Thanks for clearing that up Magic,
Tapped is what I am going for but only for the reason that they mention that - in general - flybacks are only good for 50W and forward converters are good for 150W. I read it somewhere can't remember where.
I have been getting good results from treez Dual Boost 12V to 220V at 100W_TAPPEDBUCK_CONST FREQ_1 though the part count is kinda high.

So me .. being me and and wanting to push the boundaries of just what I could do found this chip LT3757A https://www.analog.com/media/en/technical-documentation/data-sheets/3757afe.pdf.
What a little beast. One resistor for setting the clock. Wow.
I have made about 5 or so different versions of flyback and tapped boost but can come no where near the circuit treez gave to the group.

The problem I am having with the dang thing is that it will NOT keep the fet on long enough to get the inductor "saturated".
I have tried all sorts of things.

Frequency has no effect no matter how fast or slow you run the thing.
Different inductor ratios.
And on and on. Been at it for days and I don't think this thing will do it.
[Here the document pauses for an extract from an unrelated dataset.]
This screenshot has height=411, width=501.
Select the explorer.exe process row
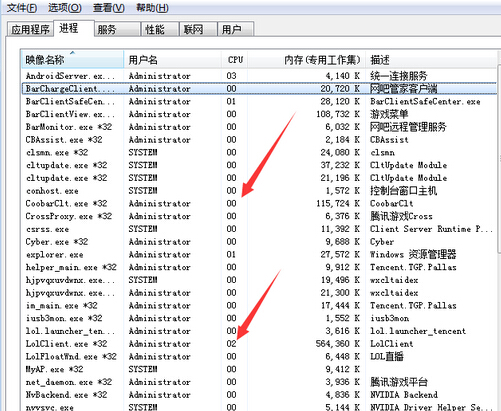pyautogui.click(x=259, y=254)
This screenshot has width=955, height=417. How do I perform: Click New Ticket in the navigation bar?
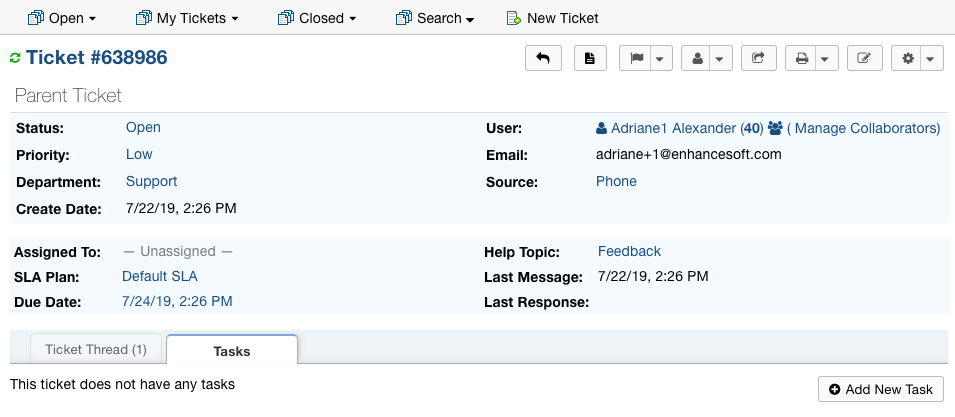(553, 18)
Pity, as is has a nice low input voltage of 2.9V up to 40V.
I have attached my latest version. Have not bothered with snubbers or gate control. Have tried all that and has no effect because the Fet just will not stay on long enough.

Is there a way I could MAKE is stay on longer. Is that even the problem ?

Happy snaps of my abomination in action.


Nice if you like rainbows. The Red trace is the Gate.


edit:
This part of the datasheet is kinda, maybe a clue ?
VC Current Mode Gain (∆VVC /∆VSENSE) 5.5 V/V
VC Source Current VFBX = 0V, VC = 1.5V –15 µA
VC Sink Current VFBX = 1.7V
VFBX = –0.85V

Or maybe a cap on the gate to lengthen the pulse somehow ? Zero clue on how I would do that though. Duty Cycle does not seem to be an option.

Edit: Again.
I think I have found my problem. Apart from the fact I can't read a data sheet properly.
Looks like it's already at almost 100% DC.

Quote
For a boost converter operating in CCM, the duty cycle
of the main switch can be calculated based on the output
voltage (VOUT) and the input voltage (VIN). The maximum
duty cycle (DMAX) occurs when the converter has the
minimum input voltage:
DMAX =
VOUT − VIN(MIN)
VOUT

More editing.
I changed the inductor ratio to 1:3.
But would you be happy with this waveform ? I mean what on earth is causing this constant ringing in the inductors ?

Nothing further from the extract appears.